We learned last summer (2013), while in the process of moving, that Bailey was dealing with chronic liver failure. She was responding well to the treatment, and continued to seem happy and healthy until about six weeks ago. She became much more lethargic, didn’t want to be petted or touched anywhere on her head. Then before Thanksgiving one side of her forehead swelled and she started having nosebleeds. We learned then that she had bone cancer and it was in her skull and a front leg. We treated her with steroids and antibiotics and she responded really well. Within a couple days the swelling subsided and she started acting like her old happy self. But we knew that there is no cure for bone cancer and she would soon get worse. We started planning for the end, and tried to determine when would be the best time to put her down as we wanted to get every possible minute with her, yet we didn’t want her to suffer on our account.

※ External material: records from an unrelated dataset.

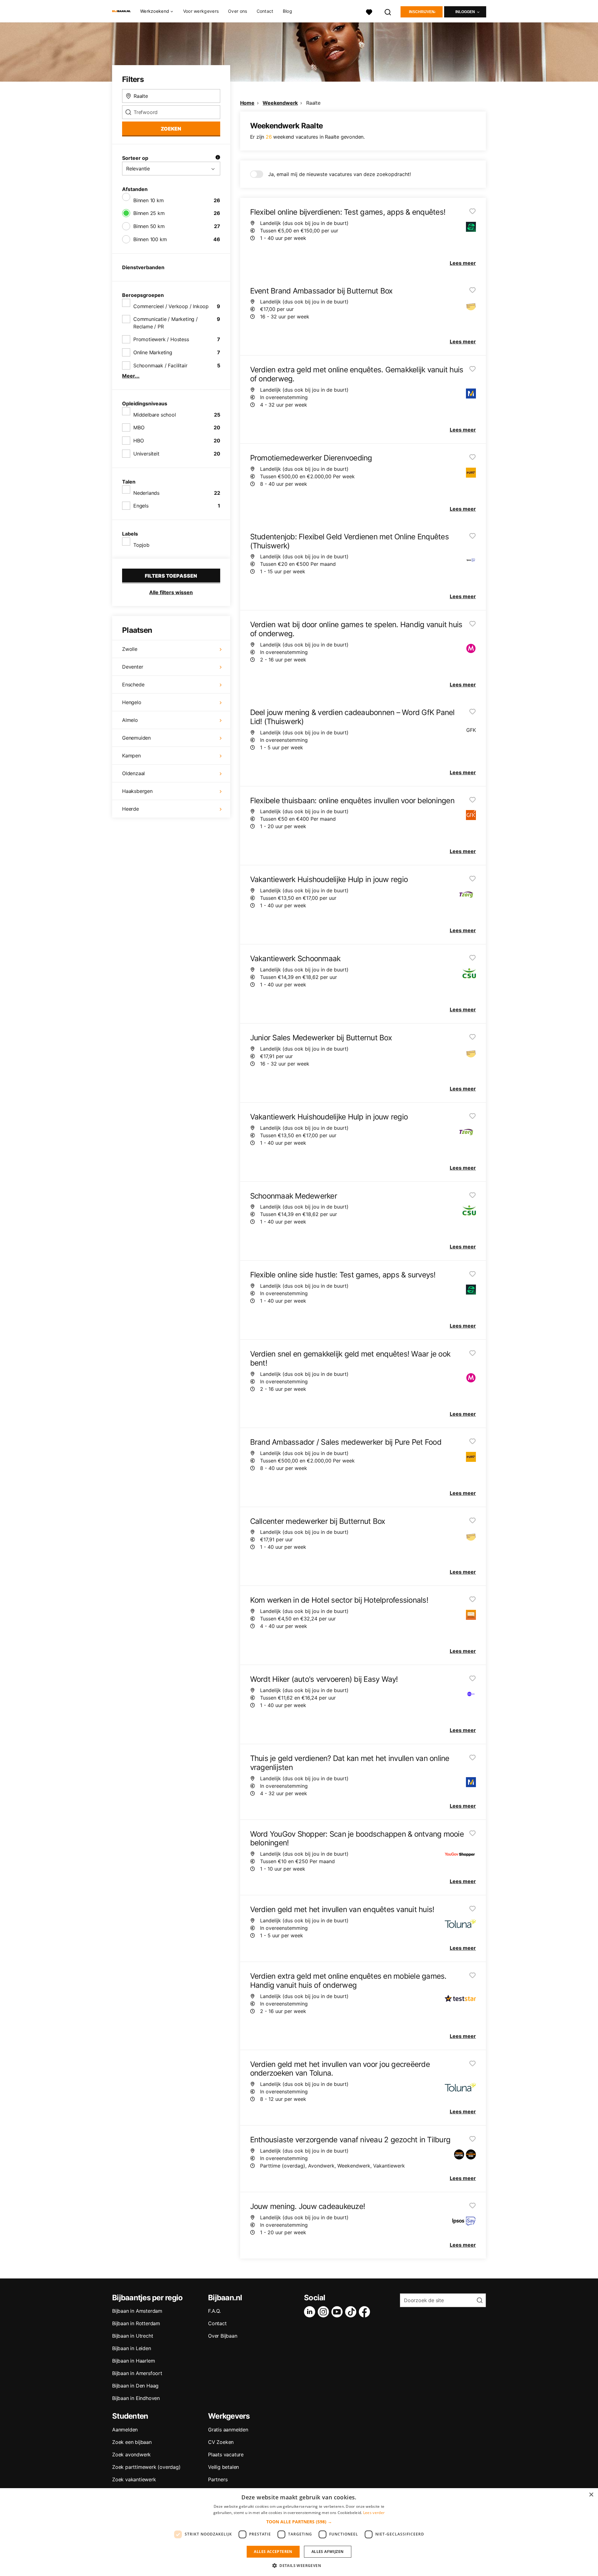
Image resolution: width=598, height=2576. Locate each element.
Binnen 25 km (149, 213)
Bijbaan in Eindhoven (136, 2398)
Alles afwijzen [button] (327, 2551)
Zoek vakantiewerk (134, 2479)
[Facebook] (366, 2311)
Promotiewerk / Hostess (161, 339)
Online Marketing (152, 352)
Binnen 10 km (148, 200)
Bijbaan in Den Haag (135, 2386)
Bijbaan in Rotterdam (136, 2323)
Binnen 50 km (149, 226)
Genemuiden (136, 738)
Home (247, 103)
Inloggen (465, 12)
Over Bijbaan (222, 2336)
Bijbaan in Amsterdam (137, 2311)
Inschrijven (421, 12)
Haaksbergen (137, 791)
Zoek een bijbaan (132, 2442)
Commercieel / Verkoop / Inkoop (171, 306)
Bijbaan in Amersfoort (137, 2373)
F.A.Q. (214, 2311)
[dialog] (299, 2532)
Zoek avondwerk (131, 2454)
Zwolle (129, 649)
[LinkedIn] (311, 2311)
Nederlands (146, 493)
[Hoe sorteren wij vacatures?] (217, 158)
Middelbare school (154, 415)
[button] (299, 2521)
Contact (265, 11)
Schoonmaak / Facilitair (160, 365)
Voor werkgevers (201, 11)
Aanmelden (125, 2429)
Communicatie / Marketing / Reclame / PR (165, 323)
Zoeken (171, 129)
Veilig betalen (223, 2467)
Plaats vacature (226, 2454)
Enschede (133, 684)
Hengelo (131, 702)
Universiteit (146, 454)
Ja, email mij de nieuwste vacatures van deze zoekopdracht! (339, 174)
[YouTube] (338, 2311)
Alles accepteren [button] (273, 2551)
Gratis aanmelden (228, 2429)
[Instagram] (324, 2311)
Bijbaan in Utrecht (132, 2336)
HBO (138, 440)
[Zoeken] (388, 11)
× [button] (591, 2495)
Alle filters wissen (171, 592)
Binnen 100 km (150, 239)
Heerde (130, 809)
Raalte (313, 103)
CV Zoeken (221, 2442)
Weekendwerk (280, 103)
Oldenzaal (133, 773)
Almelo (130, 720)
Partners (217, 2479)
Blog (287, 11)
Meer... (131, 376)
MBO (138, 427)
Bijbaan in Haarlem (133, 2361)
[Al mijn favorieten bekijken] (369, 11)
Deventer (132, 667)
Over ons (237, 11)
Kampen (131, 755)
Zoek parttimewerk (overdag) (146, 2467)
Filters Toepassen (171, 576)
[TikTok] (352, 2311)
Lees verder (374, 2512)
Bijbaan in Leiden (131, 2348)
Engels (141, 506)
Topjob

Bailey relieved us of that responsibility. We woke up with big plans for Christmas morning only to find she had died in her sleep. She was in her favorite spot and position on the floor next to my side of the bed. At first we just thought she was asleep, as she looked so normal and peaceful. Gizmo sat and watched over her, as he had been doing the last few weeks, while we figured out what to do. Since all vets and animal services were closed for Christmas day, we had to take care of her final arrangements ourselves. With the advice and help of family and friends, we found a lovely spot in the woods to bury her.
Thank you for being part of the McClatchy family for almost thirteen years, Miss Bailey. You will be remembered and missed.